THE number of vulnerable pupils in Scottish schools has reached a record high at a time of cuts to support services, new figures show.

Statistics from the Scottish Government show the number of pupils with Additional Support Needs (ASN) is 183,491.

The figure represents more than a quarter of the overall pupil population and an increase of over 55 per cent since 2012.

The Scottish Children’s Services Coalition, which represents independent providers of special needs education, said council spending on ASN had been slashed in recent years.

A coalition spokesman said: “It is promising that this increase tells us more young people with ASN are being identified, but it comes against a worrying background of cuts.

“The cost to society if investment is not increased will hinder any efforts to close the educational attainment gap.”

Liz Smith, education spokeswoman for the Scottish Conservative Party, described the statistics as “alarming”.

She said: “This comes at a time when there are significant pressures on teachers with specialist skills.”

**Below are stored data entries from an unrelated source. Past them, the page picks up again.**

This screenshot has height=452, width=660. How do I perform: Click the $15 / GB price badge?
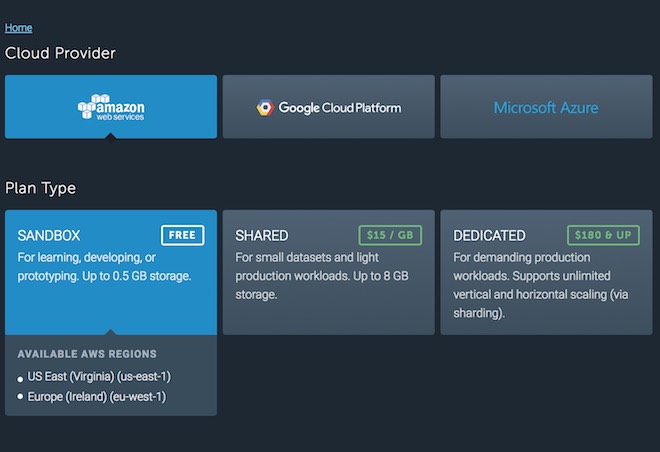(x=390, y=235)
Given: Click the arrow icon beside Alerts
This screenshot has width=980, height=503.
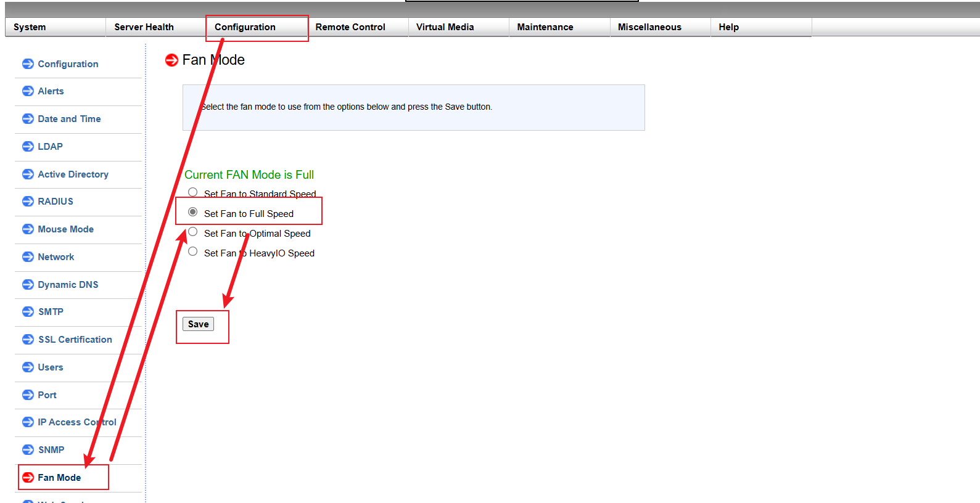Looking at the screenshot, I should (x=28, y=91).
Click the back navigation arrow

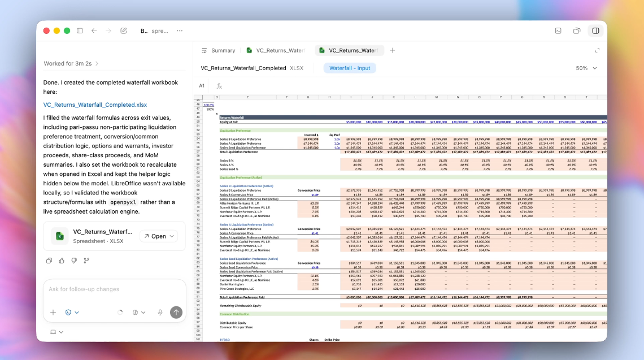point(94,31)
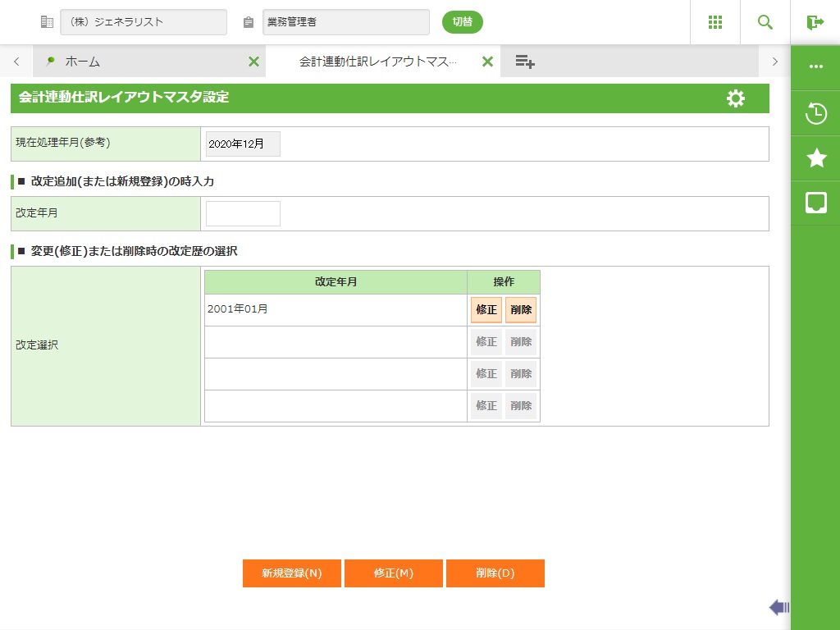Open the three-dots sidebar menu
This screenshot has width=840, height=630.
815,66
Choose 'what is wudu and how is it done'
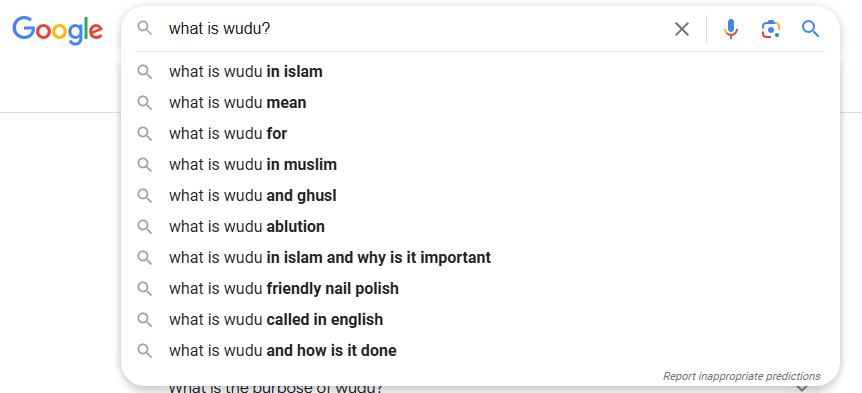The width and height of the screenshot is (862, 393). (480, 350)
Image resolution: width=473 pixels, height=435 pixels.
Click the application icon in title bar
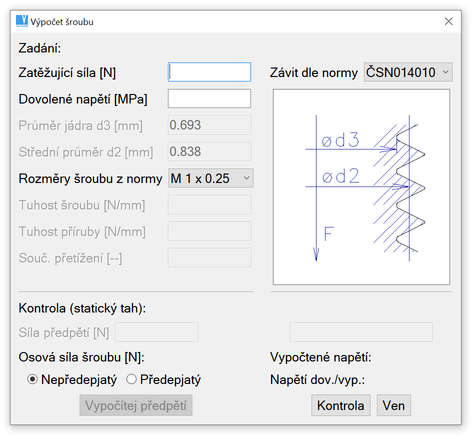click(22, 21)
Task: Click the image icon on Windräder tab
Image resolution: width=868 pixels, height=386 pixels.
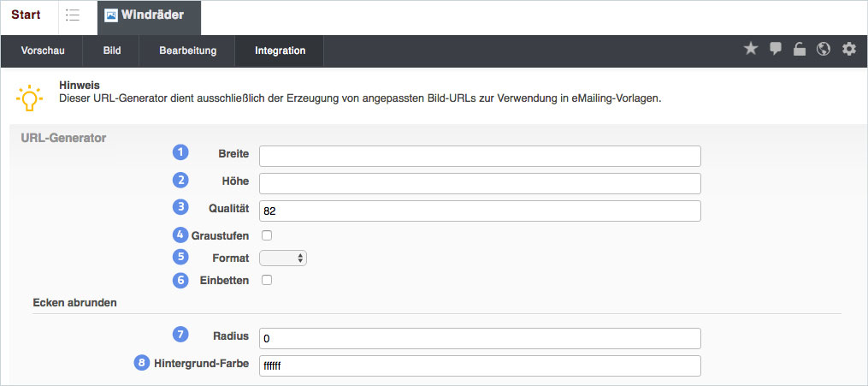Action: (111, 15)
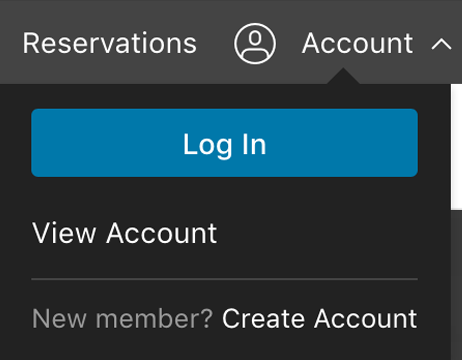The width and height of the screenshot is (462, 360).
Task: Open the Reservations navigation item
Action: click(x=110, y=43)
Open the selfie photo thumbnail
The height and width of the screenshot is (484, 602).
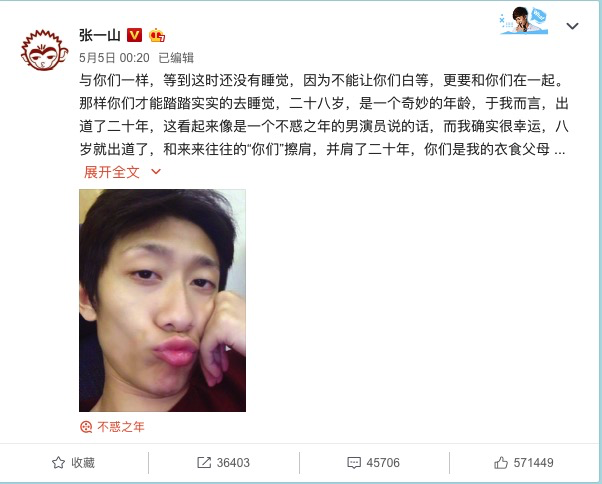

Under the 2004 Education (Additional Support for Learning) (Scotland) Act a statutory duty is placed on councils to identify, provide for and review the additional support needs of their pupils.

ASN covers pupils with a range of issues including learning disabilities, dyslexia, a visual or hearing impairment, language or speech disorders, autism and social, emotional and behavioural difficulties.

In May last year a poll by the ENABLE Scotland charity found 70 per cent of ASN pupils said they lacked support while 94 per cent of parents felt schools were not getting enough resources.

The survey, of more than 250 parents and children, also found 85 per cent of young people with learning disabilities said they were excluded from opportunities offered to other pupils.